靶向EGFRs的抗癌药物分为两类:靶向胞外结构域的单克隆抗体和靶向细胞内酪氨酸激酶的小分子药物。单克隆抗体与表皮生长因子受体选择性结合,具有药效好、副作用小的优点。但是,单克隆抗体的缺点是价格昂贵,必须通过注射给药。同时,靶向酪氨酸激酶的小分子药物相对便宜且可口服,并且它们通过选择性地与受体亚型(如EGFR、HER2、HER3或HER4)相互作用或同时与多种受体亚型相互作用而具有良好的药效。
曲妥珠单抗抗体-药物偶联物(T-DM1)是靶向HER2的抗体-药物偶联物的一个实例,将其中的抗体(人源化抗-HER2 lgG1,即曲妥珠单抗)与微管抑制药物DM1(一种美坦新衍生物)通过稳定的硫醚连接体MCC[即4-(N-马来酰亚胺基甲基)环己烷-1-羧酸盐]共价连接。“美坦新偶联物(Emtansine)”是指MCC-DM1配合物。T-DM1被认为是曾接受过曲妥珠单抗和紫杉醇单药治疗或联合用药的HER2阳性转移性乳腺癌患者的单一药物。曲妥珠单抗-DM1偶联物(T-DM1)的结构式如下所示。

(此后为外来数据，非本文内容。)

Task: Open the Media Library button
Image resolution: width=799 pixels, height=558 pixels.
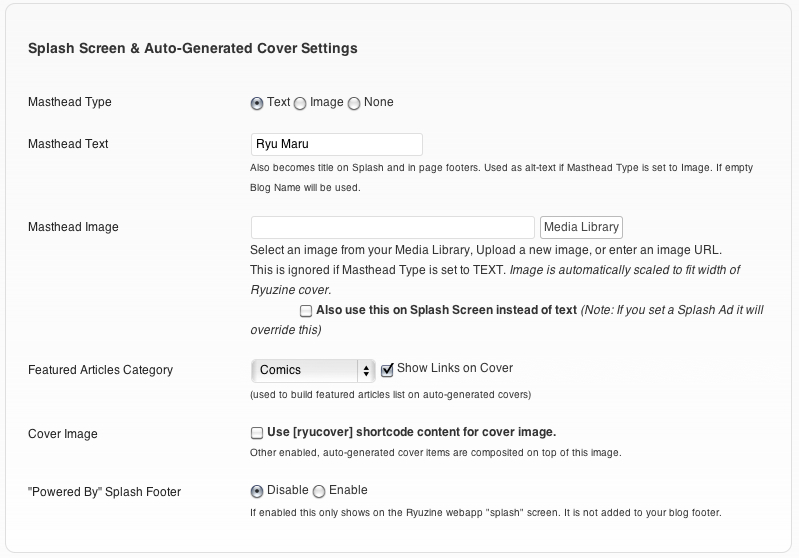Action: (x=581, y=227)
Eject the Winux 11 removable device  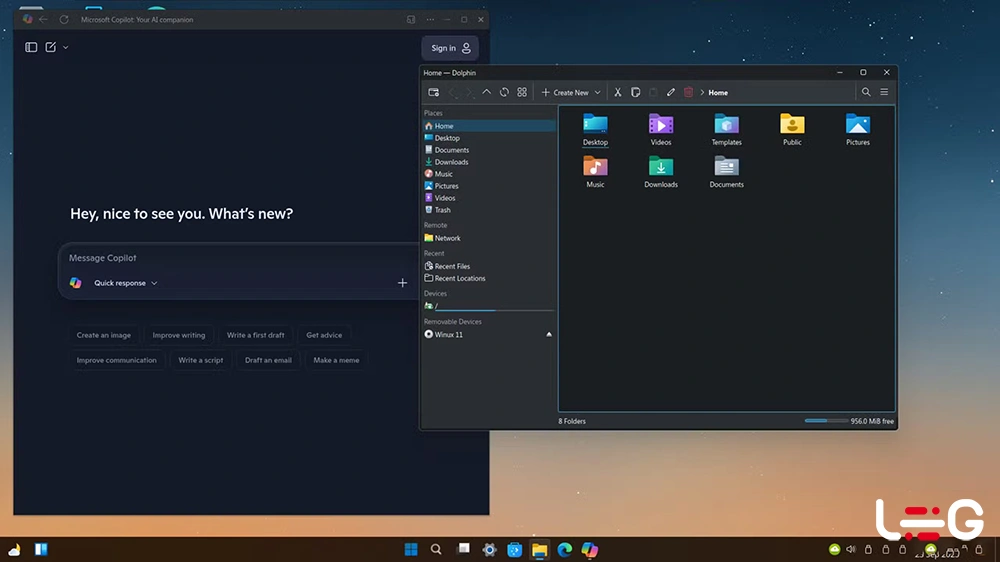coord(549,334)
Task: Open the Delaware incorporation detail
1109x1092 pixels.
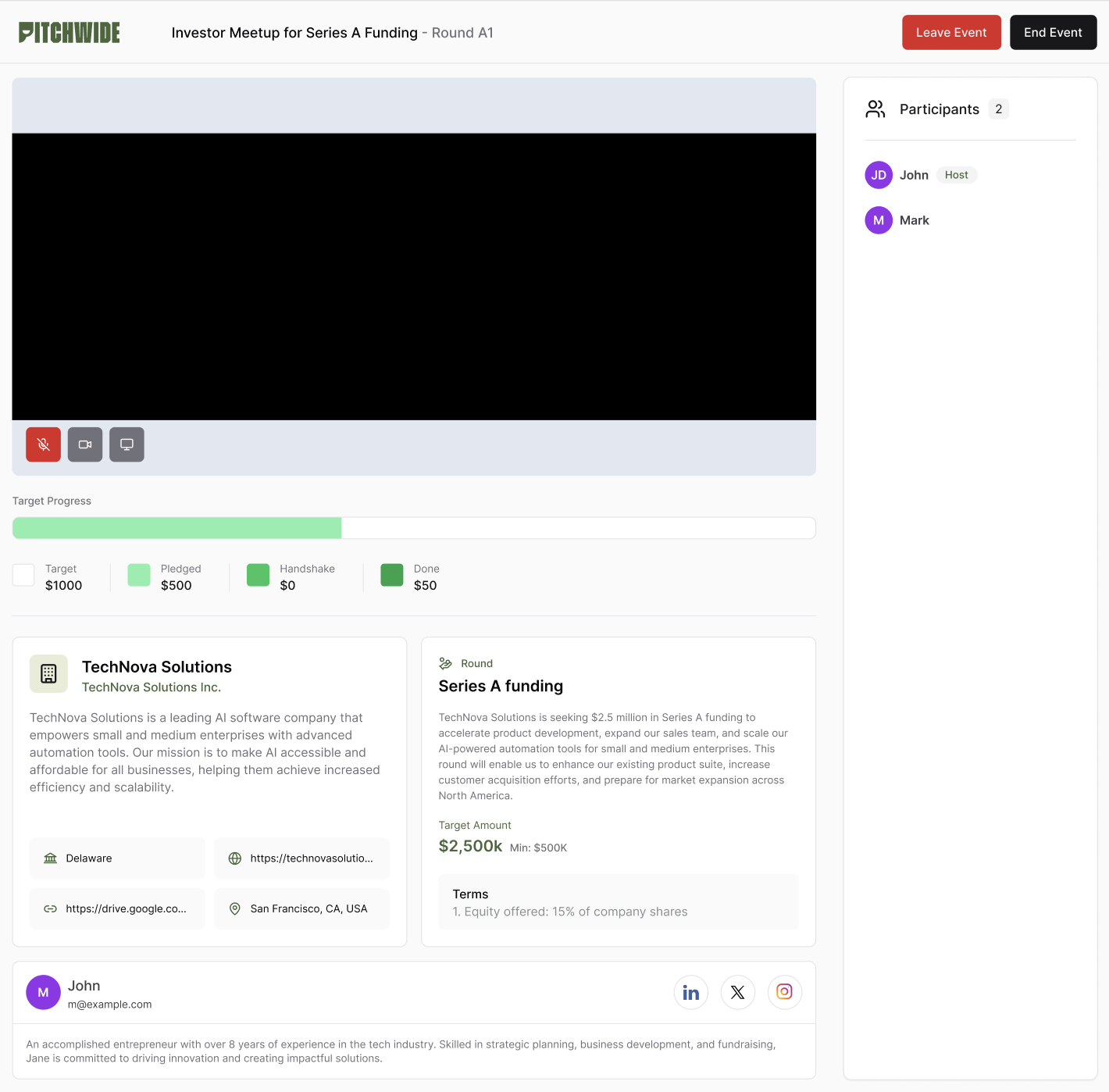Action: (x=116, y=858)
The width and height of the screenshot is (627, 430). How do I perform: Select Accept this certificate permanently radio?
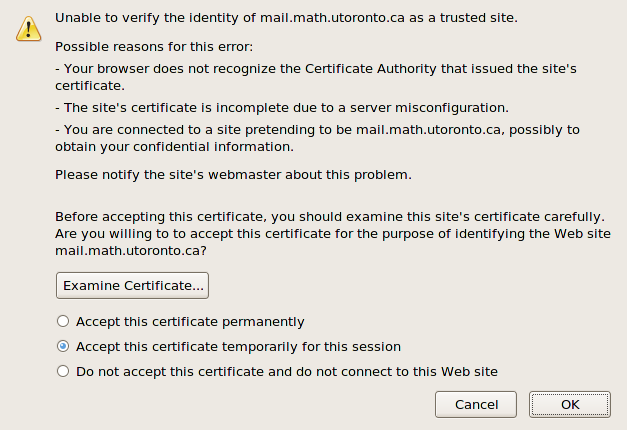[63, 321]
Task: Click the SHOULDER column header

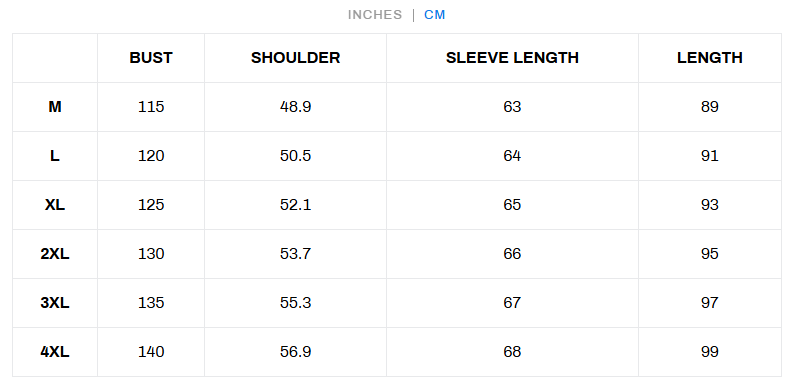Action: point(296,58)
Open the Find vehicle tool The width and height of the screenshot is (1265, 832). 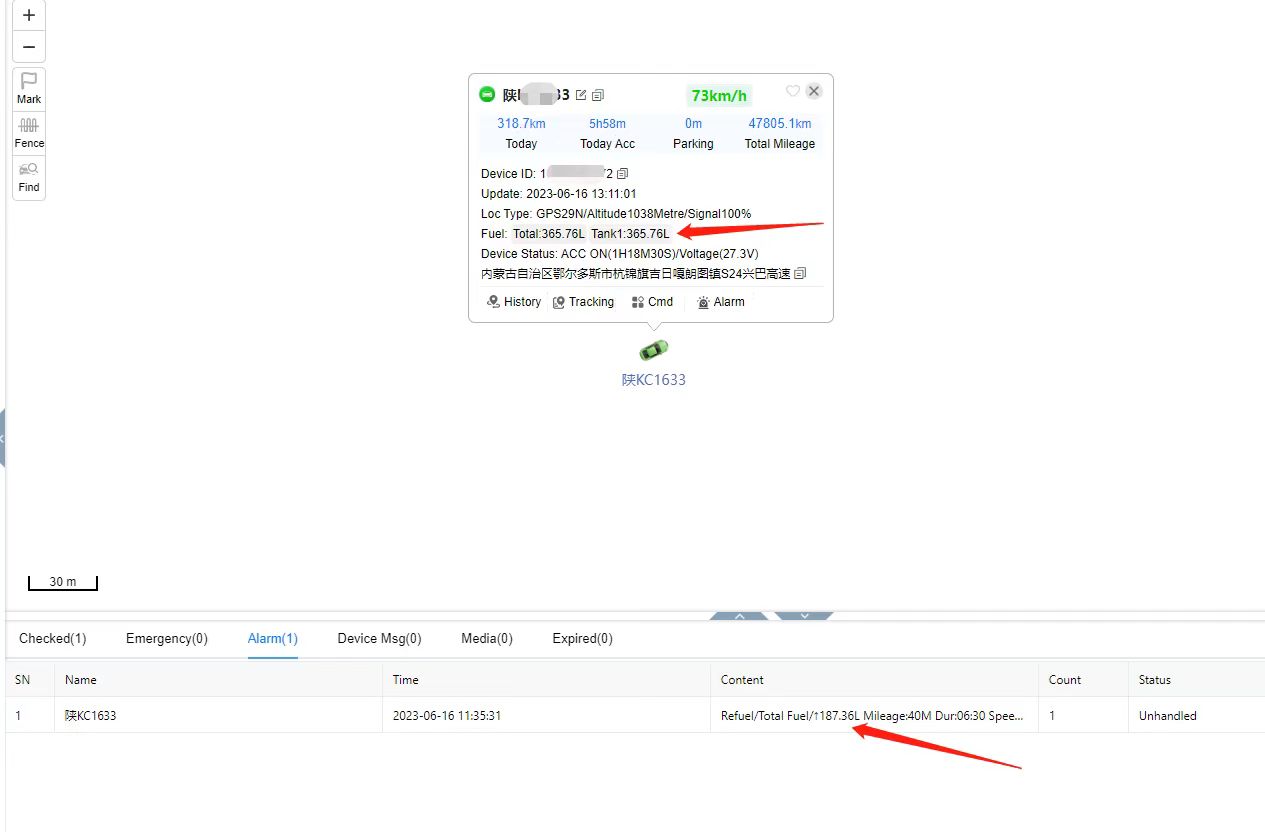click(x=29, y=176)
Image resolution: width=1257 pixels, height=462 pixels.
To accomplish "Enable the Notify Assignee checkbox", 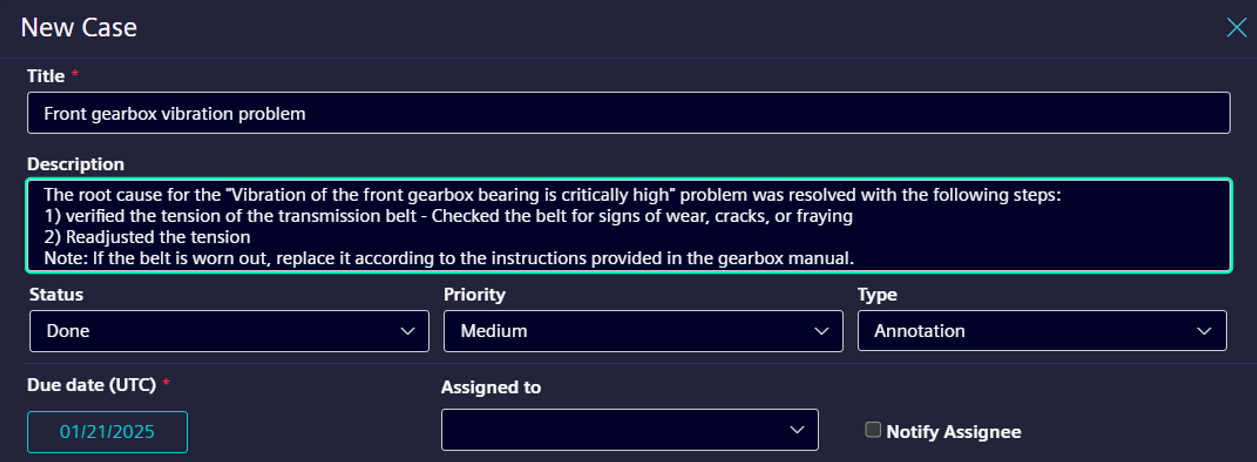I will (x=873, y=430).
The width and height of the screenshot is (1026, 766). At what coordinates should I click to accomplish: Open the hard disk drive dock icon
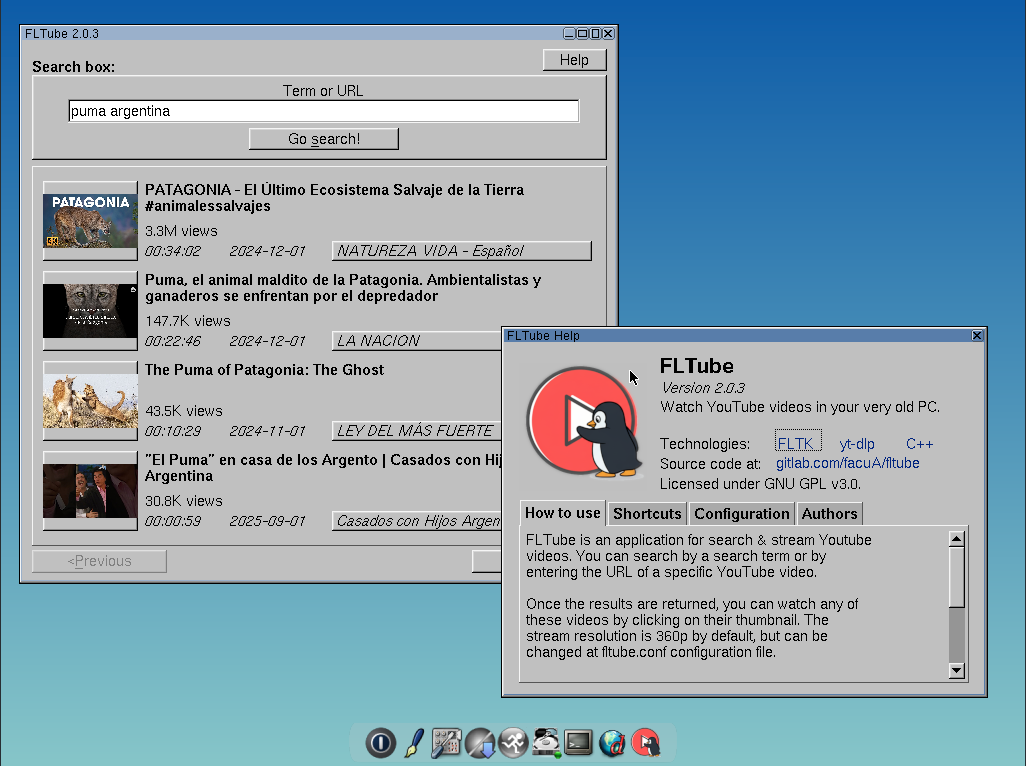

波齐替尼(HM781-36B)是专利号为8,188,102的美国专利中描述的一种新型口服不可逆pan-HER抑制剂,通过引用将其全部内容并入本文中。波齐替尼是一种基于喹唑啉的酪氨酸酶激酶抑制剂(结构如下所示),其不可逆地阻断通过酪氨酸酶激酶受体EGFR家族的信号传导,包括HER1(EGFR)、HER2和HER4野生型受体以及具有激活突变的受体。继而抑制过度表达上述受体的肿瘤细胞的增殖。给予波齐替尼可抑制过度表达上述受体的肿瘤细胞的增殖。波齐替尼的化学式如下:1-[4-[4-(3,4-二氯-2-氟苯氨基)-7-甲氧基喹唑啉-6-氧基]-哌啶-1-基]丙-2-烯-1-酮。
近年来,有报道称在EGFR靶向治疗中耐药性的表达会缩短药物的疗效时间。据报道,使用吉非替尼或厄洛替尼治疗的具有EGFR激活突变的非小细胞肺癌(NSCLC)患者在治疗约8至16个月后对该药物产生耐药性,并且观察到约60%的患者由于EGFR T790M突变而产生耐药性(HelenaA.Yu等,Cli.Cancer Res.19(8),2240,2013)。此外,在使用抗体药物曲妥珠单抗治疗的HER2阳性转移性乳腺癌患者中,已知66%至88%的患者由于各种机制表现出原发性耐药或获得性耐药(Alice Chung等,Cli.Breast Cancer 13(4),223,2013)。基于此,尽管EGFR靶向治疗HER2过表达的实体癌具有显著效果,但由于产生原发性耐药和继发性耐药,EGFR靶向治疗剂的疗效无法长期维持,因此其开发受到限制。
胃癌是世界上第五大常见癌症,也是癌症相关死亡的第三大原因。化疗是大多数转移性或复发性胃癌患者的基础疗法。虽然目前还没有普遍接受的化疗方案,但氟嘧啶和铂类药物联合应用是最常用的。一些医生在这种双重组合中加入多西紫杉醇或表阿霉素。然而,出于毒性考虑,三联疗法并不常用。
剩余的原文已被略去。